TEXT UNDER STUDY>
[Start of section]

= Practice-based commissioning =

Practice-Based Commissioning (PBC) was a United Kingdom Department of Health initiative introduced in 2005 to improve primary care services by enabling healthcare professionals to decide how services are funded to meet the needs of the local population. PBC was designed to give healthcare staff, usually general medical practitioners (GPs), the resources and support to become directly involved in decisions on commissioning health services.

Policymakers wanted PBC to lead to high-quality services for patients in local and convenient settings. The incentive for GP involvement was that their practices could retain a proportion of any savings they made to invest in their own practices. In this respect, it was seen as a new Labour policy successor to the early 1990s Conservative policy of GP fundholding.

Lord Warner, former Labour Minister of State for Health, described the benefits of PBC as: "If there is an alternative that is better for the patient and better for the NHS, then practice-based commissioning provides the basis on which they can change the way that services are delivered."

[End of section]

PROVIDED MATERIAL>
[Start of section]

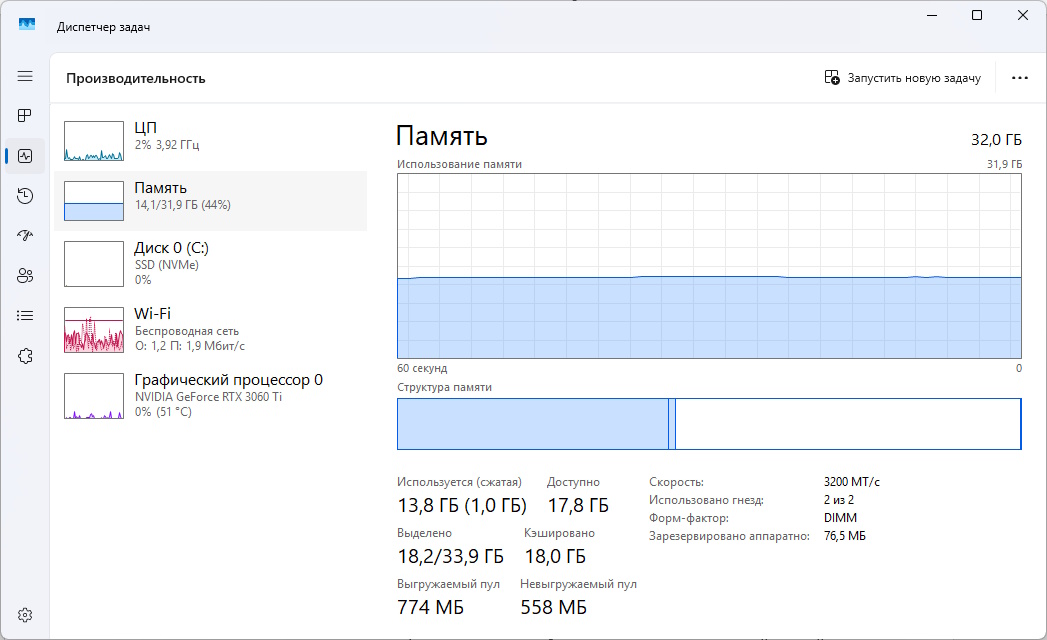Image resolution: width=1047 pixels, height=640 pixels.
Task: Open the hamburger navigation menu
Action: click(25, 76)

[End of section]
[Start of section]

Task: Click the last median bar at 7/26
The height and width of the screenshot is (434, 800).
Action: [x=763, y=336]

[End of section]

PROBLEM TO SOLVE> Continue the text on practice-based commissioning, starting after its last sentence.

SOLVED PROBLEM>
The government intended GP practices to be supported by the PCTs (primary care trusts) to buy in ("commission") services for their patients based on cost and quality of care. This process was expected to generate financial savings of which 7/10ths may be retained by the practice for further investment while the remainder is passed back to the PCT.

Two years after the initiative was introduced, both doctors and primary care trusts were struggling to understand how to implement the scheme. By 2010, GP practices were forming coalitions known as consortia, in order to commission services at the necessary scale and efficiency. While this process was initially voluntary, eventually practices were ordered to become part of commissioning groups as part of the Health and Social Care Act 2012.